- YOUR OBJECTIVE
Translate this sentence from the text on the Lower Churchill project review into Spanish: "NALCOR spent eight months - until August 2010 - revising and revamping stuff, sending it along to the panel and then out to the interested parties for detailed review."

As labradore has it, the panel conducting the environmental reviewing the Lower Churchill project is asking NALCOR  - the provincial government’s energy company - to submit a raft of new documentation now that the Premier has decided to completely revise the project.

Not surprising.

Not surprising at all.

Nor would it be surprising to find that both the panel and the Canadian Environmental Assessment Agency are privately spitting nickels in frustration at the twists and turns they’ve gone through to deal with this project.

Last January, the panel explained to NALCOR that the company’s submissions up to that point didn’t justify the project, as presented.  You got it.  NALCOR could not justify the project.  They also couldn’t demonstrate things like the claimed greenhouse gas emission reductions.  That’s because they don’t have any customers to show how the hydro juice will actually displace fossil fuels used in electricity generation anywhere on the planet.

NALCOR spent eight months  - until August 2010 - revising and revamping stuff, sending it along to the panel and then out to the interested parties for detailed review.

The Innu picked up on the fact that NALCOR and the provincial government were now substantially revising the project – the smaller dam and a whole new transmission routing – and said exactly that in their response filed with the environmental review panel. 

Based on the Premier’s comments at the end of October, the panel had to get the whole thing sorted in order to comply with the panel’s terms of reference.  Specifically, they are asking NALCOR to document:

a.  Changes to the project description, construction (including schedule) and operation;
b.  Transmission interconnection lines;
c.  Changes to accommodation facilities;
d.  New cost estimates;
e.  New socio-economic data and timing, particularly employment, work scheduling approach, labour requirements, goods and services;
f.  Changes to reservoir clearing and impoundment and validity of model results (mercury, flow, ice modeling, etc.);
g.  Harmful alteration, disruption and destruction of fish habitat and implications for the proposed Fish Habitat Compensation Plan;
h.  Potential aquatic and terrestrial impacts;
i.  Traditional land use and Aboriginal issues;
j.  Any other relevant information.

This is going to take another year or two, at least and the whole review is going to get way more interesting. 

The project the panel has right now consists entirely of two dams and a connection back to Churchill Falls so the power can head out through Quebec.  The line to Soldier’s Pond, near St. John’s is entirely within the province so that isn’t part of the federal review. But that’s it.  All that NALCOR is pushing is the same project Brian Tobin pushed in 1998.

- DATA TO EXAMINE
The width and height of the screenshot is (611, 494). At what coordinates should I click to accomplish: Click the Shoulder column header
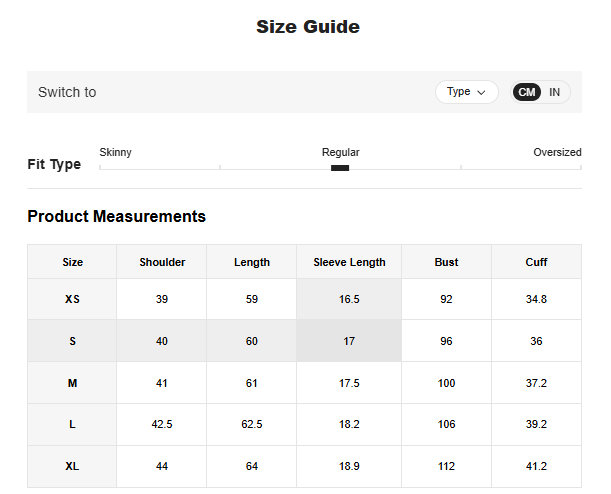point(162,262)
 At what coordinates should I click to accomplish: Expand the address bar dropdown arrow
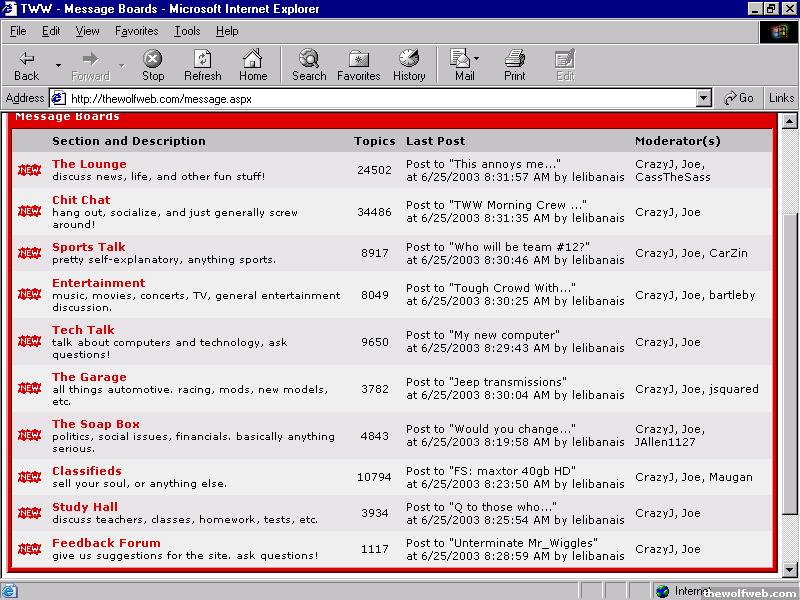click(703, 98)
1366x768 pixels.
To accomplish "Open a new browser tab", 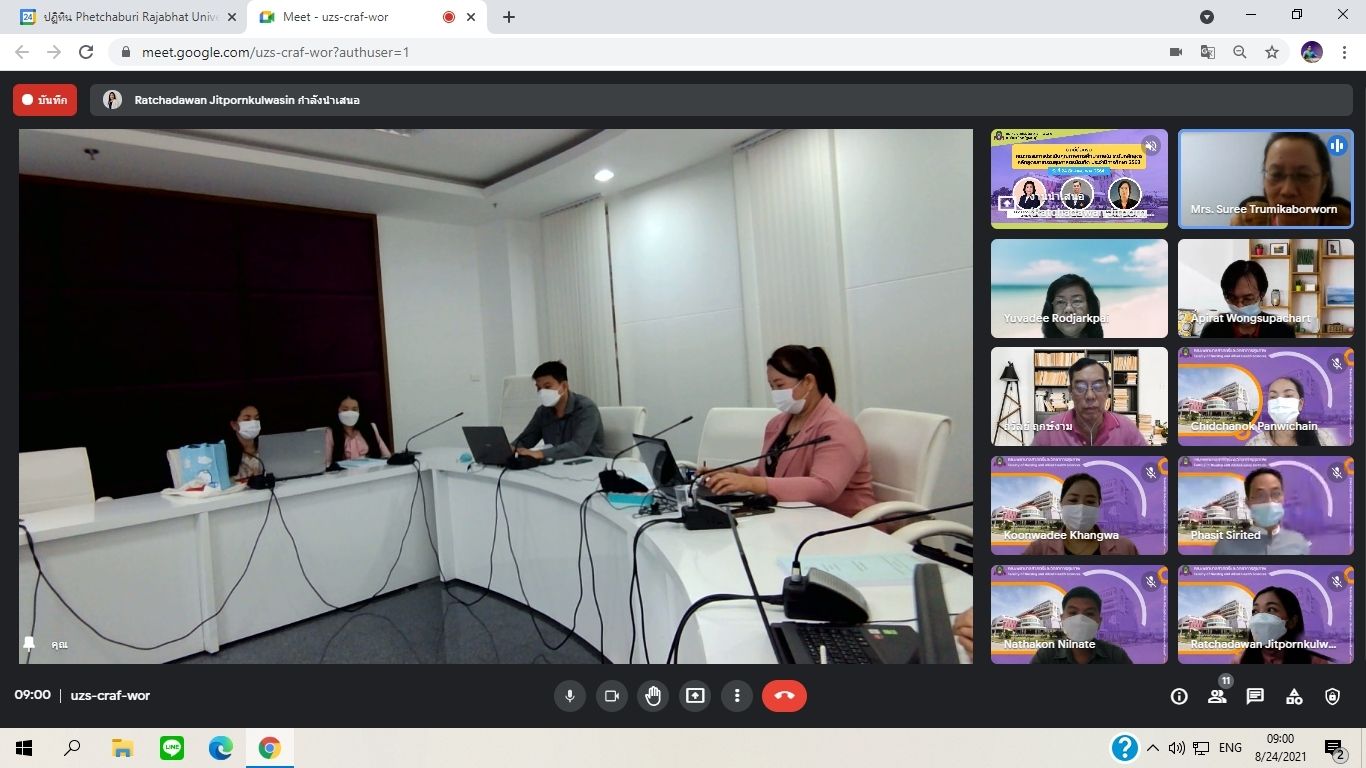I will pos(509,17).
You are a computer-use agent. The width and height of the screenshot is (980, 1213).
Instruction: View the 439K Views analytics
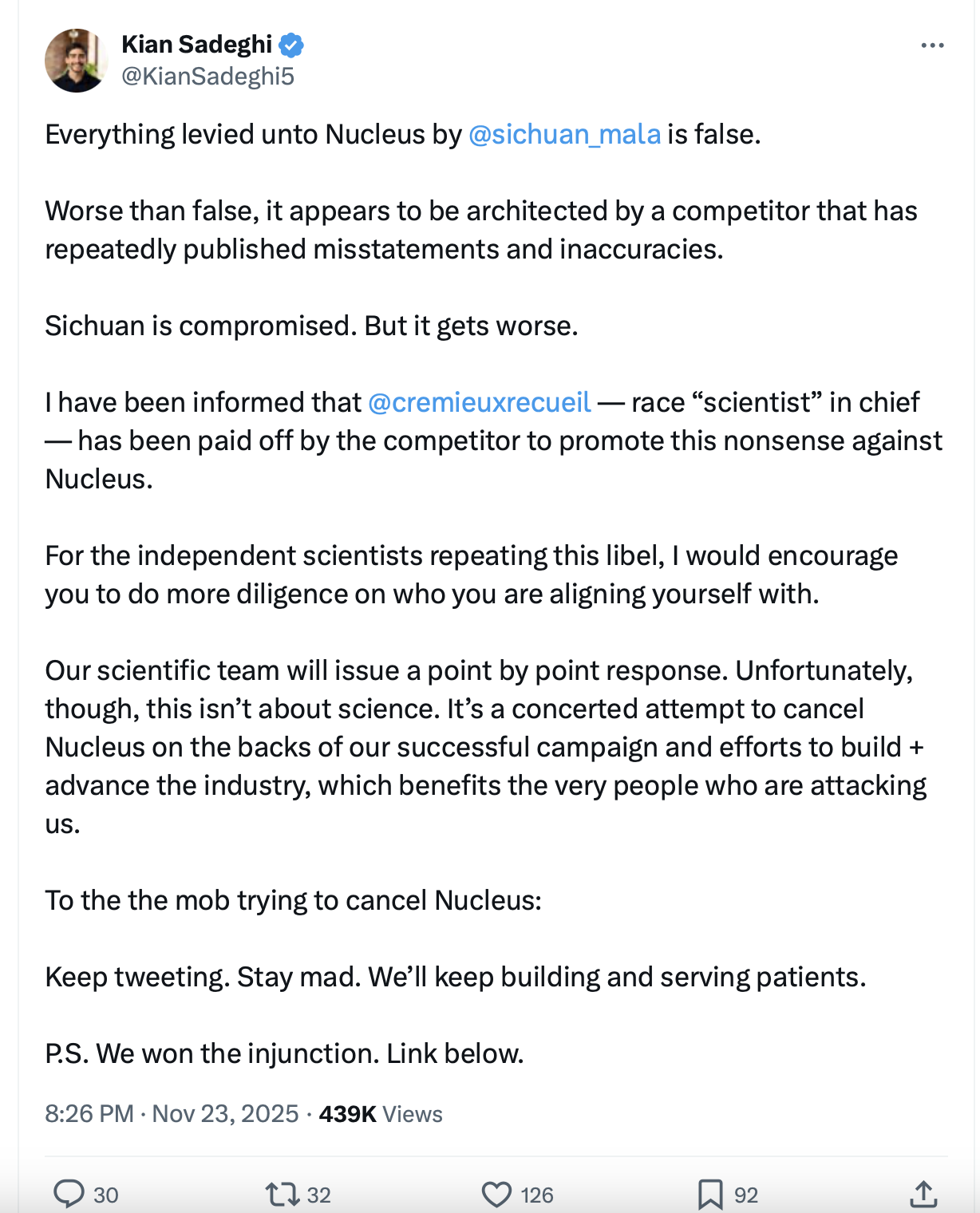(x=381, y=1113)
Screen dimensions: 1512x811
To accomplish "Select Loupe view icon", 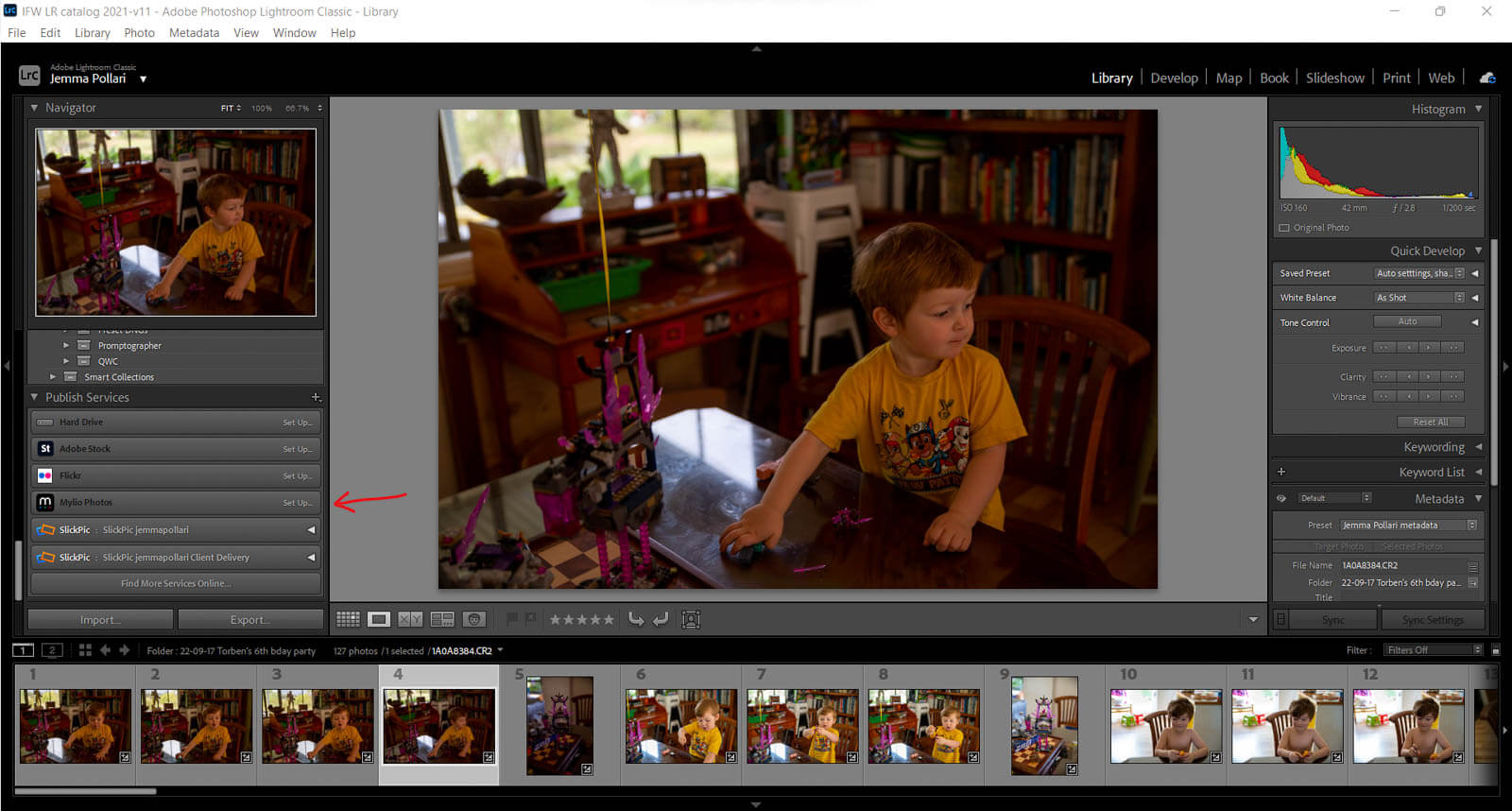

- SOLUTION BELOW
NALCOR pasó ocho meses —hasta agosto de 2010— revisando y reelaborando material, enviándolo al panel y luego a las partes interesadas para una revisión detallada.